4.8. Statistical Analysis

Sample size calculations were not done for the present study; all patients enrolled in the MelaSed study [27] presenting a mechanical ventilation length estimated at ICU admission higher than 8 days were invited to participate in this part of the study. Sex was not considered a factor in the statistical analysis of the data.

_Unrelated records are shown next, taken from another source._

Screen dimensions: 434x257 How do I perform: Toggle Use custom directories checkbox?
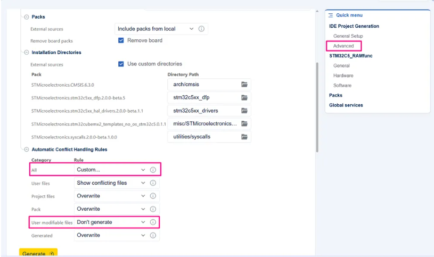(x=121, y=64)
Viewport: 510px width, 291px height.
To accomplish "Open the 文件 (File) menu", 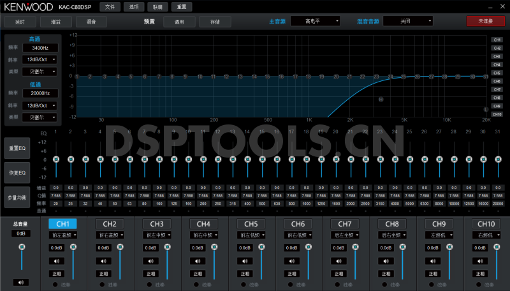I will pos(110,6).
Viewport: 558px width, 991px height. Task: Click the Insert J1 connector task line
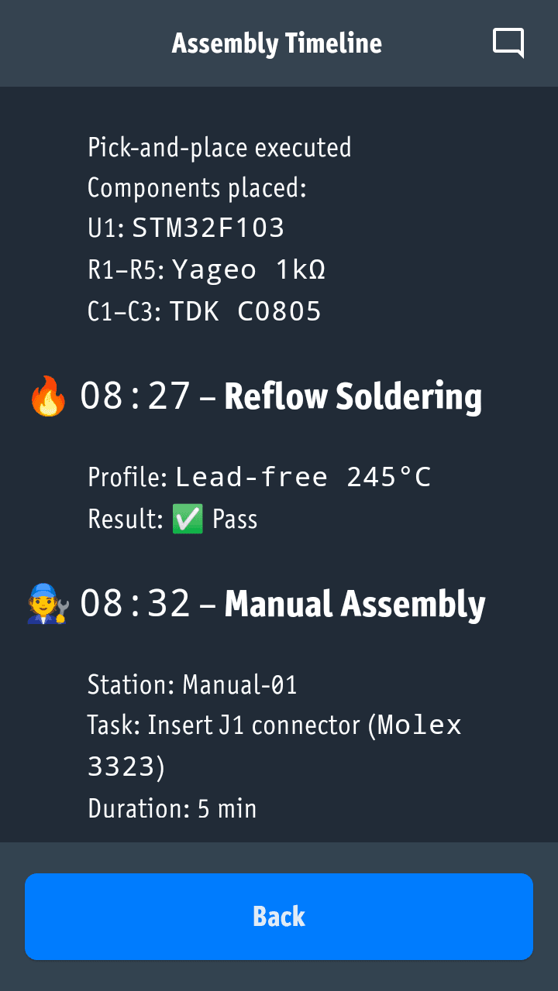pyautogui.click(x=274, y=726)
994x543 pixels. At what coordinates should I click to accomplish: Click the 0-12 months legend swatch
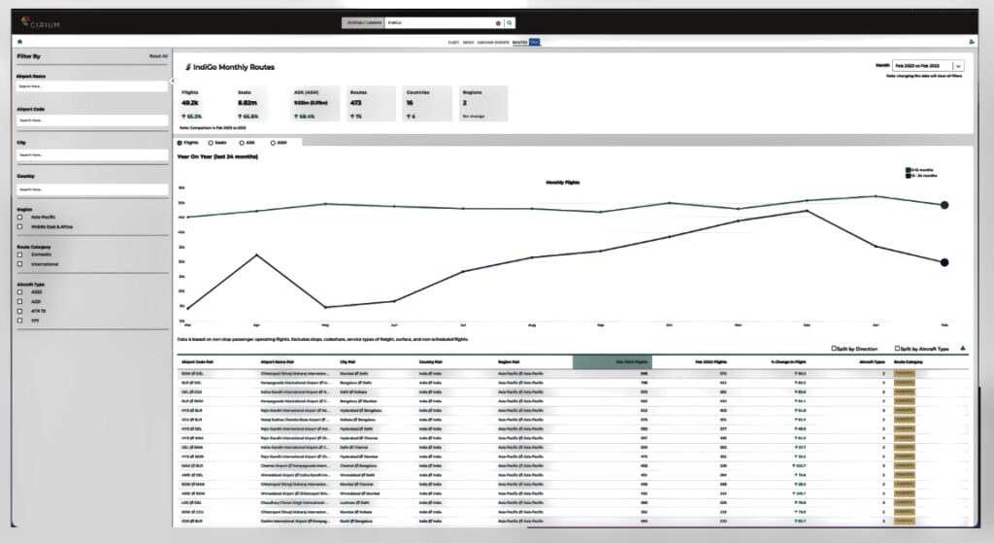907,170
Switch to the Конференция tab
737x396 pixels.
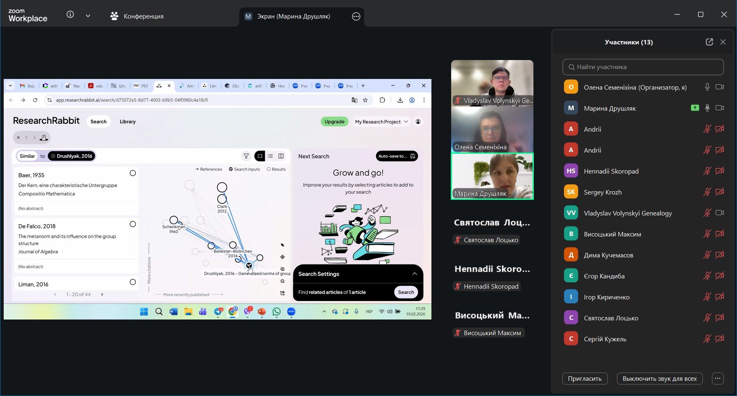click(x=137, y=16)
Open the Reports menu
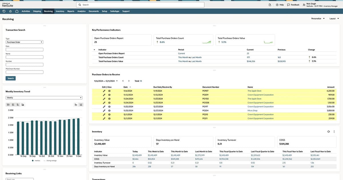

The patients’ baseline characteristics and single-observation outcomes were analysed by Student’s t-test, Wilcoxon rank-sum test, Poisson regression, and by the Fisher exact test, according to the variable type and to the normality of the distribution. Analyses for repeated measures were performed for outcomes recorded repeatedly during the ICU stay. Comparisons were made by population-averaged Poisson models or by cross-sectional time-series regression models for the repeated measures. Statistical analyses were performed with the statistical package Stata 12 (Stata Corporation, College Station, TX, USA).

5. Conclusions

Enteral administration of melatonin was adequate to obtain pharmacological levels even in the early phase of critically-illnesses, with a favourable pharmacokinetic profile. The administration of melatonin enhanced the total antioxidant capacity of the blood, with a potential beneficial role in critically-ill patients, due to its immunomodulatory and antioxidant properties.

Since melatonin supplementation could be useful in ICU patients, without clinical side effects [27] and with a decreased oxidative stress proportional to higher blood levels, we suggest an enteral administration of doses adequate to maintain pharmacological values during the whole night period. This goal could be achieved by the administration of 3 mg twice (for example: 20:00 and midnight), or with a dosage not lower than 10 mg in one only evening administration.